Source records:
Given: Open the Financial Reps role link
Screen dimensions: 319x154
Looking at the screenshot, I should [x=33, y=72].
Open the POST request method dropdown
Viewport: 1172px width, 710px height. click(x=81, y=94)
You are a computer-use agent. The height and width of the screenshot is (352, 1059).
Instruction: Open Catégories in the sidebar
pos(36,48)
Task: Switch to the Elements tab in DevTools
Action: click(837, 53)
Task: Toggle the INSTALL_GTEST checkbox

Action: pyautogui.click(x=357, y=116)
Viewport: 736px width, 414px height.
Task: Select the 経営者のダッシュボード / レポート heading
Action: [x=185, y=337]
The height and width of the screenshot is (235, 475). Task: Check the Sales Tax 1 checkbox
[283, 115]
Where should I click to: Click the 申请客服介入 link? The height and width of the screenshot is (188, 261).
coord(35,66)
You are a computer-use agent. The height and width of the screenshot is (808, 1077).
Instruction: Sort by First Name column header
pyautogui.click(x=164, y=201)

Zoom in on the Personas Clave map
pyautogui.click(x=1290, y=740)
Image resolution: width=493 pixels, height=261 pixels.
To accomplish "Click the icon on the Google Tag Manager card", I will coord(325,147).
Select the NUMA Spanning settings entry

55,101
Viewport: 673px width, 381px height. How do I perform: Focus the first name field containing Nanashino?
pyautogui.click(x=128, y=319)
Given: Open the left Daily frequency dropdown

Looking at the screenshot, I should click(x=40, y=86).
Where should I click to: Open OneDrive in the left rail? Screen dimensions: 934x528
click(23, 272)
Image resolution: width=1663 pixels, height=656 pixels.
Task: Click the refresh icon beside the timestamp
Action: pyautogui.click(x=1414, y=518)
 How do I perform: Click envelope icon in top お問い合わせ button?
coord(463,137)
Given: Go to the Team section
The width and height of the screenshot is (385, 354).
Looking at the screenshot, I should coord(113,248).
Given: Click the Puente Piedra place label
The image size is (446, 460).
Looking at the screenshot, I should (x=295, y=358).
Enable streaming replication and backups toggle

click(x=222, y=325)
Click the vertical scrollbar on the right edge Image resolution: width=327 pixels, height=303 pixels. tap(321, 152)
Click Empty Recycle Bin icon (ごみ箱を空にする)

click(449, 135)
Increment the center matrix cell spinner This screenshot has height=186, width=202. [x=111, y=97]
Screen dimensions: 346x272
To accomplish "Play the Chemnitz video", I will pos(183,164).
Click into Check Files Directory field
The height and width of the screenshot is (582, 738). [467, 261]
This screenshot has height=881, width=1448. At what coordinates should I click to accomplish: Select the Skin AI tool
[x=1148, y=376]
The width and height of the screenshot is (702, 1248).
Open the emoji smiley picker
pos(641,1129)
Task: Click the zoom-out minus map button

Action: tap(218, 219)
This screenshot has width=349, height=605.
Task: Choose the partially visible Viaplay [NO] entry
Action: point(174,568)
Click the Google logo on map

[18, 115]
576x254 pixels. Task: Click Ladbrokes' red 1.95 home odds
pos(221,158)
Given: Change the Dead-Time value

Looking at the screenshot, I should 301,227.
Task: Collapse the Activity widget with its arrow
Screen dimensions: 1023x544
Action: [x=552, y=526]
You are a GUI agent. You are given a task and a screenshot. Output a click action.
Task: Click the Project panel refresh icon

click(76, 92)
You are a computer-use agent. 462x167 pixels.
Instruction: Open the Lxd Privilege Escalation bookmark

Short task ▸
Can you reproduce the stretch of the data from the line containing "The height and width of the screenshot is (235, 475)." through the line containing "Action: pyautogui.click(x=1414, y=518)", word for word, with both of those lines included?

Finished answer ▸
The height and width of the screenshot is (235, 475). Task: Check the Sales Tax 1 checkbox
[283, 115]
Where should I click to: Click the 申请客服介入 link? The height and width of the screenshot is (188, 261).
coord(35,66)
You are a computer-use agent. The height and width of the screenshot is (808, 1077).
Instruction: Sort by First Name column header
pyautogui.click(x=164, y=201)

Zoom in on the Personas Clave map
pyautogui.click(x=1290, y=740)
Image resolution: width=493 pixels, height=261 pixels.
To accomplish "Click the icon on the Google Tag Manager card", I will coord(325,147).
Select the NUMA Spanning settings entry

55,101
Viewport: 673px width, 381px height. How do I perform: Focus the first name field containing Nanashino?
pyautogui.click(x=128, y=319)
Given: Open the left Daily frequency dropdown

Looking at the screenshot, I should click(x=40, y=86).
Where should I click to: Open OneDrive in the left rail? Screen dimensions: 934x528
click(23, 272)
Image resolution: width=1663 pixels, height=656 pixels.
Task: Click the refresh icon beside the timestamp
Action: pyautogui.click(x=1414, y=518)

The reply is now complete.